The Return to Standard Time


We returned early this morning to Standard Time, and when I awoke this morning the sun was already up and the sky was blue. But now it is five o’clock in the evening and the sky is steel blue and very soon it will turn black and night will occur. I feel a certain calm at the return of Standard Time, the marker of the regular, the standard that occurred first and that represents the order that is disrupted by the change to daylight savings. Perhaps I imagine that the return to Standard Time returns me to some natural rhythm and settles me back into the diurnal, but I know that this idea is a myth. Regardless, time is an artificial imposition, not unlike the padded shoulders on men’s sport coats that are supposed to enhance appearance but add nothing to the body itself, or like the corsets ladies wore to alter their body shapes by stuffing them into those latex prisons. 
There is a certain melancholy to the early darkness; for another six weeks the days will grow shorter and the nights longer and at all times the temperature will decrease steadily. I will take out my sweaters and my corduroys, put the gloves in the overcoat pockets, take the hats from the drawers and the wool scarves from their summer resting places.
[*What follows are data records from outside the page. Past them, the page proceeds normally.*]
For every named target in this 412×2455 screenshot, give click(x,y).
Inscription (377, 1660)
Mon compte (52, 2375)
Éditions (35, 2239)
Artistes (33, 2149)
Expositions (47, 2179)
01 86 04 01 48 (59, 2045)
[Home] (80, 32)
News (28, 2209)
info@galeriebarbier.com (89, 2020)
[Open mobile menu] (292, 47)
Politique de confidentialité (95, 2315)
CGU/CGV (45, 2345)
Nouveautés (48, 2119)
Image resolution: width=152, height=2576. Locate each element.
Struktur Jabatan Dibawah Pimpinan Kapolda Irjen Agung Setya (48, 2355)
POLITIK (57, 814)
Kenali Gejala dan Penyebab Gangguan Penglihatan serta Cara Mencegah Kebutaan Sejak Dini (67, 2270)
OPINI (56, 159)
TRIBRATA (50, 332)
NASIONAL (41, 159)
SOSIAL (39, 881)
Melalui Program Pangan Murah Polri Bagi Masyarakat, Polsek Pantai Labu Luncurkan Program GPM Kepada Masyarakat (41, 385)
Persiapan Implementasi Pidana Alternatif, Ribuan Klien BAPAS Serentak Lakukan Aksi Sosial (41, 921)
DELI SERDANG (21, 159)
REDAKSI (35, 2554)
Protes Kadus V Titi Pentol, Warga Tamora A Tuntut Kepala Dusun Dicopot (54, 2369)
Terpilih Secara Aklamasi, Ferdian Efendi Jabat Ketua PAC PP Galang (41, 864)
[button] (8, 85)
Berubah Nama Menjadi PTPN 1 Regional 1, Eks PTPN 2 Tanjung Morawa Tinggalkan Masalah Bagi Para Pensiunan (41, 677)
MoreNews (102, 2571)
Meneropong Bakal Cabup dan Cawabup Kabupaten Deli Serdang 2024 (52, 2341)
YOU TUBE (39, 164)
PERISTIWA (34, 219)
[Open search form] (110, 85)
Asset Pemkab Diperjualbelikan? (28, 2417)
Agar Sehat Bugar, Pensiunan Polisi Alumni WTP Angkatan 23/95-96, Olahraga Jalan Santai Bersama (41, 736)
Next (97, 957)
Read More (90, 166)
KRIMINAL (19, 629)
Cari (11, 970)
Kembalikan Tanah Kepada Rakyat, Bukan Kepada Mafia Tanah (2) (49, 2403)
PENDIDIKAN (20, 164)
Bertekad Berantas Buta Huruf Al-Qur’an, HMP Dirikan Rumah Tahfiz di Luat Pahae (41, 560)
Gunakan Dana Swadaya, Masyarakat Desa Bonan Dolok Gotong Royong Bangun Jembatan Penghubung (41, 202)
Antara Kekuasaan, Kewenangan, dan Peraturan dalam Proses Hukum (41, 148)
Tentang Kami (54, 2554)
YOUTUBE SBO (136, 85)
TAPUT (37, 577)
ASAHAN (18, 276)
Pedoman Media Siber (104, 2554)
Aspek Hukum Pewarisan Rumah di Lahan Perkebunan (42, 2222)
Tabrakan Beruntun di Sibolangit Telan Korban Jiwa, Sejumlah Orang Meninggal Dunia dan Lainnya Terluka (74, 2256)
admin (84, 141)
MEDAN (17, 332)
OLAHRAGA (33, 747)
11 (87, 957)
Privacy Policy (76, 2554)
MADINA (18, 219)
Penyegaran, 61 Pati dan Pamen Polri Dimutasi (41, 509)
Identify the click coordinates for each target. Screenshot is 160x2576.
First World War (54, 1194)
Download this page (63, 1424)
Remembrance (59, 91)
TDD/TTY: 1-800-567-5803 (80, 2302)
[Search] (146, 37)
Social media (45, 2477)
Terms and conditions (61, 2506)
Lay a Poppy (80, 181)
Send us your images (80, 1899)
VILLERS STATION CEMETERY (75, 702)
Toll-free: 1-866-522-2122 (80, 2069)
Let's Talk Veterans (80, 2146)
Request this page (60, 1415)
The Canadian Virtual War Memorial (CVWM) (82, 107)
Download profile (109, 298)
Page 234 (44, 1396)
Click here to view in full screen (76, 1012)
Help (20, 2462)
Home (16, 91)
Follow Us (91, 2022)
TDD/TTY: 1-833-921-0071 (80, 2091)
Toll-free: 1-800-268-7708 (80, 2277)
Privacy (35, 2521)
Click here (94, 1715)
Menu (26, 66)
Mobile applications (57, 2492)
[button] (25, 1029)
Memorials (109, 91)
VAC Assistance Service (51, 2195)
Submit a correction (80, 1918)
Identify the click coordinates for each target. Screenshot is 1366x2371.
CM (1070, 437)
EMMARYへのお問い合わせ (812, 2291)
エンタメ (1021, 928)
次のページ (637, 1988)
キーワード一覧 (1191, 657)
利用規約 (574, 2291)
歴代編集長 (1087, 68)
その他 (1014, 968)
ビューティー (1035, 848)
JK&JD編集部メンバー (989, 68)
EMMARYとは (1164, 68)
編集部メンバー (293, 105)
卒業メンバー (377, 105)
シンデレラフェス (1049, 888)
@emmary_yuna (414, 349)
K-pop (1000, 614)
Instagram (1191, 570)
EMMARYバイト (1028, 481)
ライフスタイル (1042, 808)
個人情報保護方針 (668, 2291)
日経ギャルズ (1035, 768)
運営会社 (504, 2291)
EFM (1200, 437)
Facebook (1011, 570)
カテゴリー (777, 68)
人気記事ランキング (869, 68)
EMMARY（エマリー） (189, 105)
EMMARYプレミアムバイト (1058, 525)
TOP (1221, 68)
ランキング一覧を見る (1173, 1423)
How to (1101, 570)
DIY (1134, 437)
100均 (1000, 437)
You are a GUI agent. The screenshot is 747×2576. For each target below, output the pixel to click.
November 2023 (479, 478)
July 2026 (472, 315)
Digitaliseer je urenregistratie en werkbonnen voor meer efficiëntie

We will make sure that the windows are locked and sealed tightly, and that the doors are wind proofed. Nonetheless, we know the cold will follow us in anyways.
Outside my cabin door, the black cat all day sits but will not yet enter. It is alright: I’ve got all I can take care of now. Perhaps when the chill descends he will change his mind and grace my door.
It is a steady race now to Christmas: the catalogs have already started to arrive. Bah, humbug. And by then the days already grow longer and move steadily back to Daylight Savings Time. The Circle Game.